Well here it is. After reading this you should be able to:
- Add an SD/MMC card to your Arduino.
- Read data from and write data to it using the uFat and DevicePrint libraries.
- Understand a few of the issues related to the process.
On with the show.
MMC cards are a microcontroller's best friend. They can speak a serial protocol called SPI which is natively supported in the microcontroller hardware. I love 'em. You only need 4 IO lines to transmit commands and data to the card and receive data back. These connections go by a number of names but this is the set which will service you best:
/CS (not card select)
MOSI (master out, slave in)
MISO (master in, slave out)
Master in all cases is the Arduino. Digital pins 10 through 13 are the dedicated SPI connections. If your application already uses these you'll have to move things around! All the SD/MMC enabled boards I've seen use these pins. The information here should be applicable to anyone's SD/MMC enabled hardware.
Here's the MMC pinout...
...and here's how it needs to be connected:
MMC Cards require between 2.7 and 3.6 volts to operate. Low power varieties are also available that work down to 1.8V, though these are special and more rare. You can power a card from the Arduino's 3v3 output if it's available on your particular Arduino variety. There will need to be some level conversion on the /CS, CLK and MOSI lines, as these output 5V. As the Arduino regards 2.4V and above as a logic high, no level conversion needs to be done on the MISO line. There are some boards out there which operate at 3.3V natively, and for these boards all lines may be connected directly.
We do any neccessary 5V level conversion in the simplest way possible: with a voltage divider. There is great information elsewhere, linked below, so I won't go into any more detail than this:
VDD --[R1]-- v --[R2]-- GND
The voltage v can be calculated by using the following formula:
v = (VDD*R2) / (R1+R2)
In most cases you should use R1 = 1K8 and R2 = 3K3. Tapping the voltage at the centre of the resistor/resistor connection yields ~ 3.24V. Actual values will vary a little depending on the accuracy of the resistors.

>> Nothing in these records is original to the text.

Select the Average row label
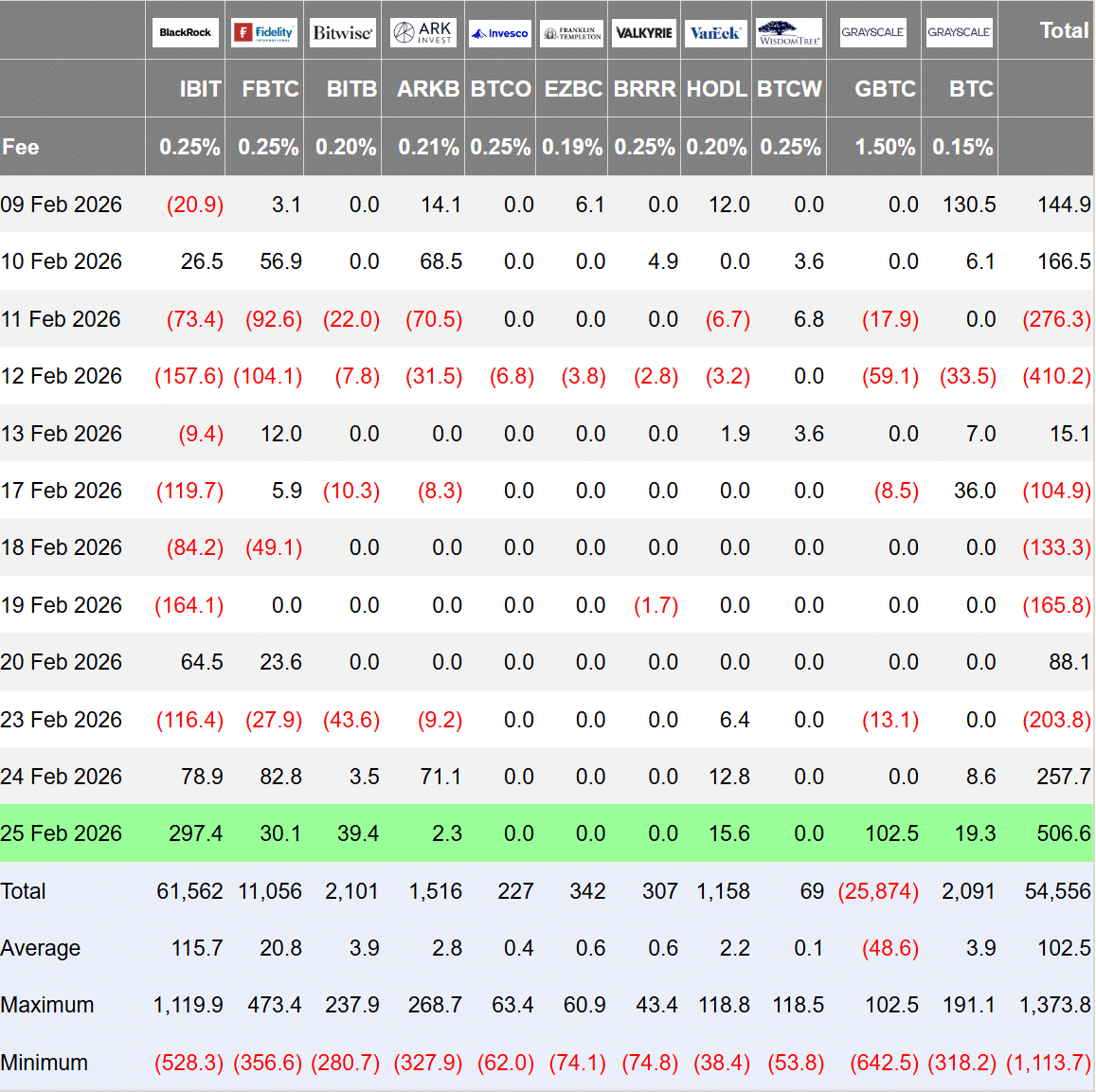1096x1092 pixels. point(41,948)
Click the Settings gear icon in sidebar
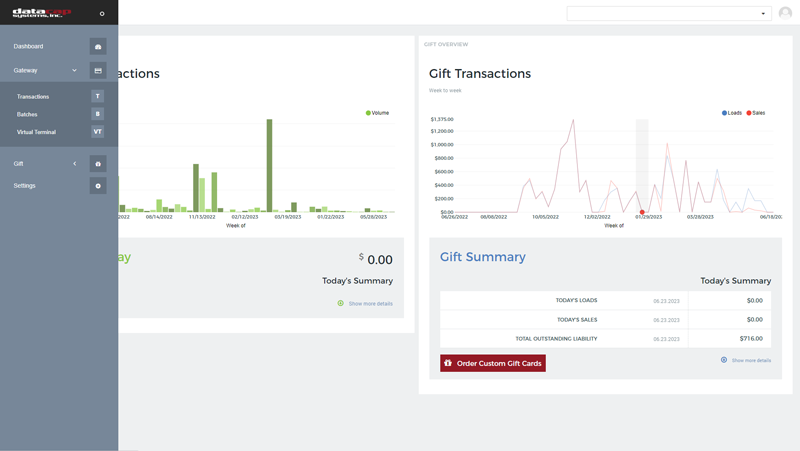Screen dimensions: 800x451 tap(98, 186)
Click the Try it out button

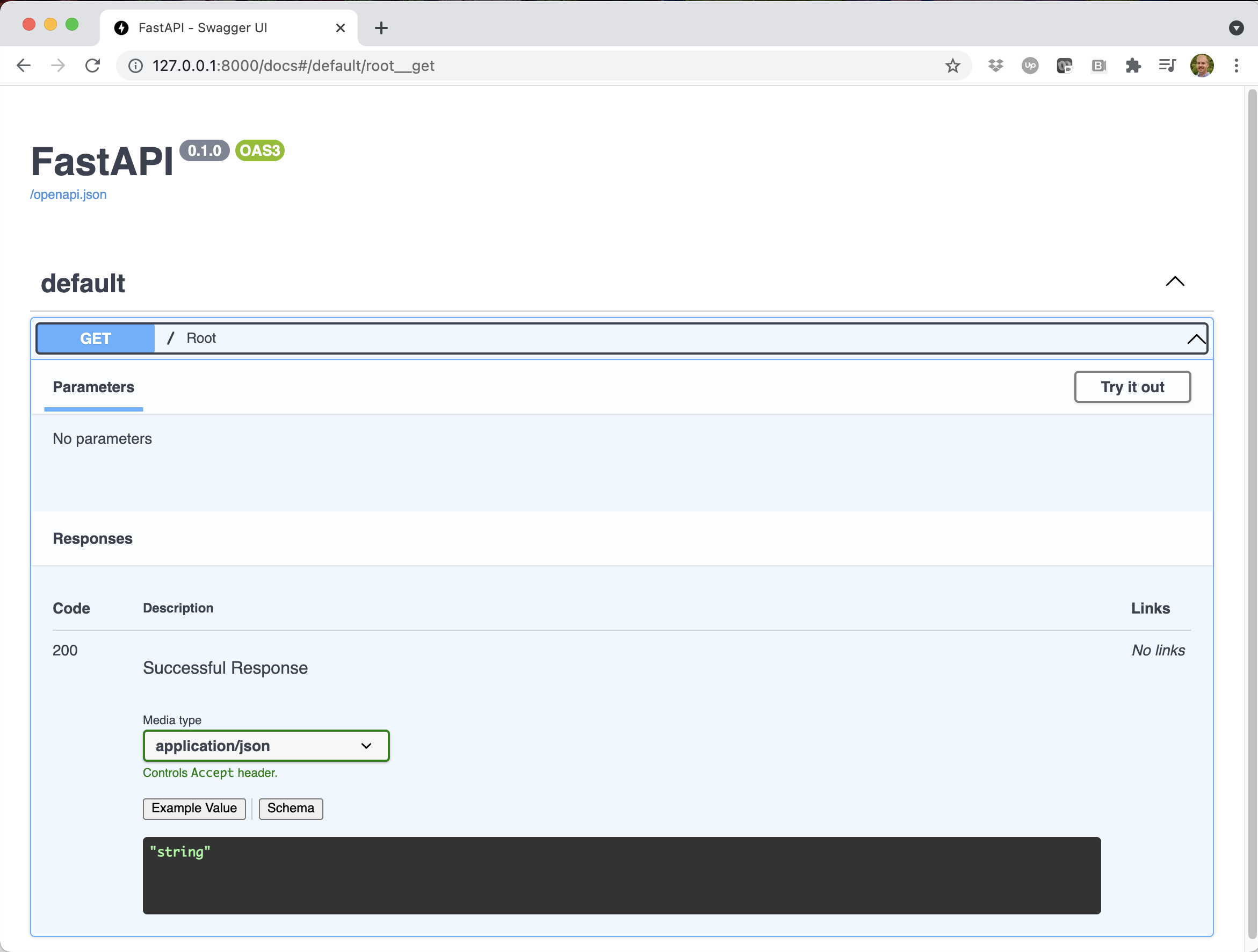pos(1133,387)
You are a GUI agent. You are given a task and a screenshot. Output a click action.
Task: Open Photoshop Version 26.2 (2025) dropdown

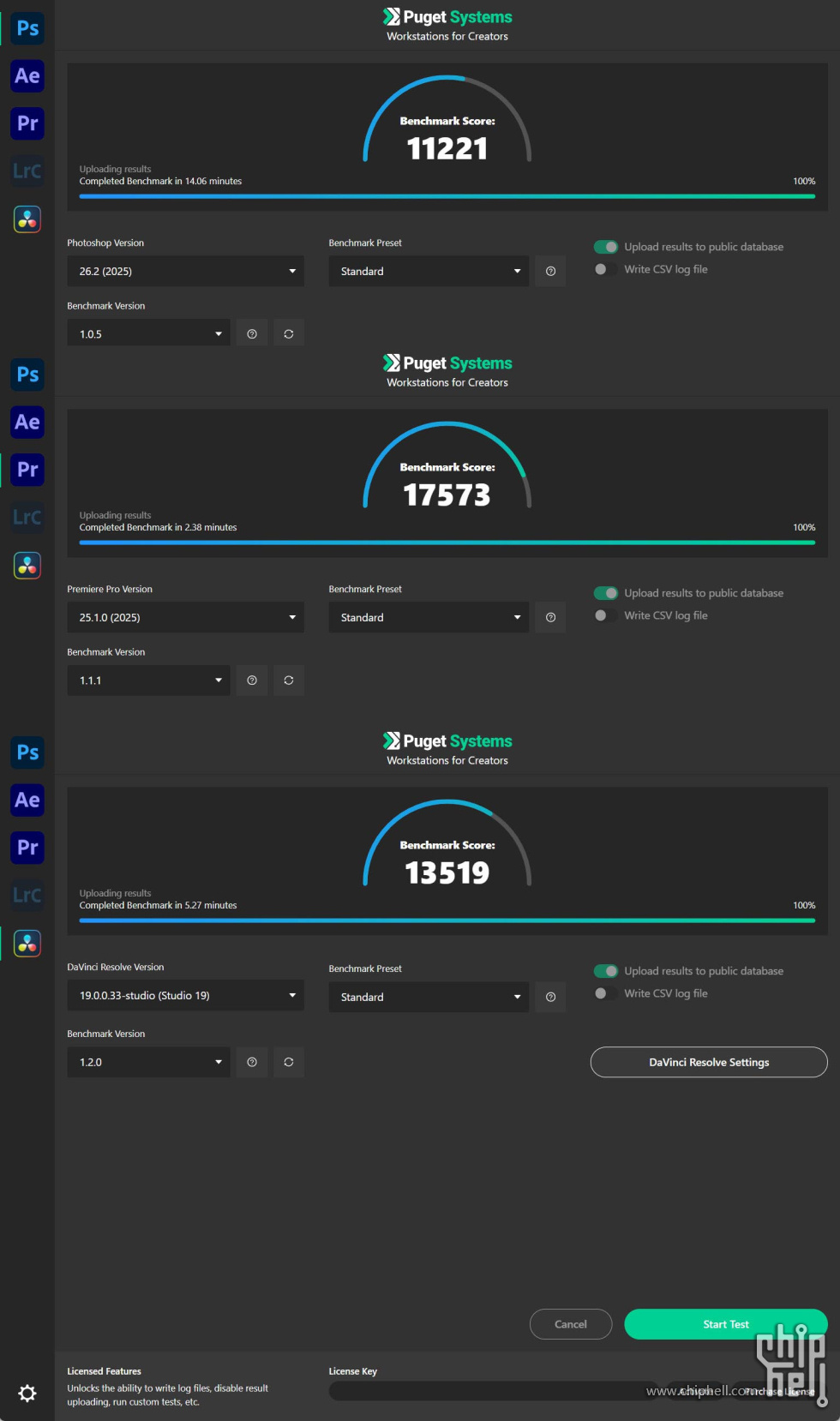pos(186,271)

Some cards can cope with voltages out of the specified range, and some cannot. I have cards which have functioned happily as high as 4.3V, and one in particular which developed a high fever followed by sudden explosive death when faced with the same levels... Ahem. The less said about that the better.
The product standard dictates the signal levels that you should aim for in your circuit.
Input HIGH voltage:
- min: 0.625 * VDD
- max: VDD + 0.3
- min: VSS - 0.3
- max: 0.25 * VDD[/tt]
There are 3 kinds of socket available. MMC, SD and floppy-drive edge connector
- MMC sockets have 7 connectors and map 1:1 to the diagram above.
- SD sockets can have up to 12 or 13 pins, but only the main 7 need to be used. The remainder are for detection of card insertion and write protect status of compatible SD cards. agent_orange's schematic shows a socket of this type.
- Floppy edge-connector sockets are best for MMC cards (SD cards are thicker with ridges protecting the contacts) but are undoubtedly the cheapest! Check out the ingenious hack at Up All Night Robotics, linked below.
It might not even help to discuss the MMC's command protocol over and above the fact that data transfers happen in 512 byte blocks. This can be changed, but I don't think there's a compelling reason to do this, especially as this most usually matches the sector size of the card.